== Records for this exercise ==

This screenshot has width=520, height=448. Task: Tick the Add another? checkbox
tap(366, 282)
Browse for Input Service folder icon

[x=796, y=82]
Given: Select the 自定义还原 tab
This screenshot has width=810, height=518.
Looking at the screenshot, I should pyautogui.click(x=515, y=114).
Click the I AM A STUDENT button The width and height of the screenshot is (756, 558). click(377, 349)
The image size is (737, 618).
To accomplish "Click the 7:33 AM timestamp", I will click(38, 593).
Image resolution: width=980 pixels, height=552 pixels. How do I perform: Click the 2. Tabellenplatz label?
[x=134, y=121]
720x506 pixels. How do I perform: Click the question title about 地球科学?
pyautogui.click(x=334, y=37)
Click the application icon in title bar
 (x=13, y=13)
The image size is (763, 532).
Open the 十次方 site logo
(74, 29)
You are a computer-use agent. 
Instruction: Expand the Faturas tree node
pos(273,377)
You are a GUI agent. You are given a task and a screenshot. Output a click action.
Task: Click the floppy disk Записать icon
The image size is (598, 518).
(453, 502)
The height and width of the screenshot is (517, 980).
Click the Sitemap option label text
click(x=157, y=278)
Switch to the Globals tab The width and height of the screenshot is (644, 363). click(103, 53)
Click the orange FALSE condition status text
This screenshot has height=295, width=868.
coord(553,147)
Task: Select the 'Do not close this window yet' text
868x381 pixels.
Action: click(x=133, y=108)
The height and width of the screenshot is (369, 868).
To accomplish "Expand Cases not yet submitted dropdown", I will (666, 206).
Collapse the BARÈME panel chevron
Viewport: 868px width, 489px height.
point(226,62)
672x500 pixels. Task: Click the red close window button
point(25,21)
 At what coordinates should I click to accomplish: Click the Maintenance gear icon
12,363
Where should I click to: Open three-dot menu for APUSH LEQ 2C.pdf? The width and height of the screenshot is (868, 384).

===

Task statement: The required output is every line from the one that holds "Task: Select the" through the last line of the listing above, retyped exactly and with nothing else.

Output for this exercise:
Task: Select the 'Do not close this window yet' text
868x381 pixels.
Action: click(x=133, y=108)
The height and width of the screenshot is (369, 868).
To accomplish "Expand Cases not yet submitted dropdown", I will (666, 206).
Collapse the BARÈME panel chevron
Viewport: 868px width, 489px height.
point(226,62)
672x500 pixels. Task: Click the red close window button
point(25,21)
 At what coordinates should I click to accomplish: Click the Maintenance gear icon
12,363
Where should I click to: Open three-dot menu for APUSH LEQ 2C.pdf? The width and height of the screenshot is (868, 384).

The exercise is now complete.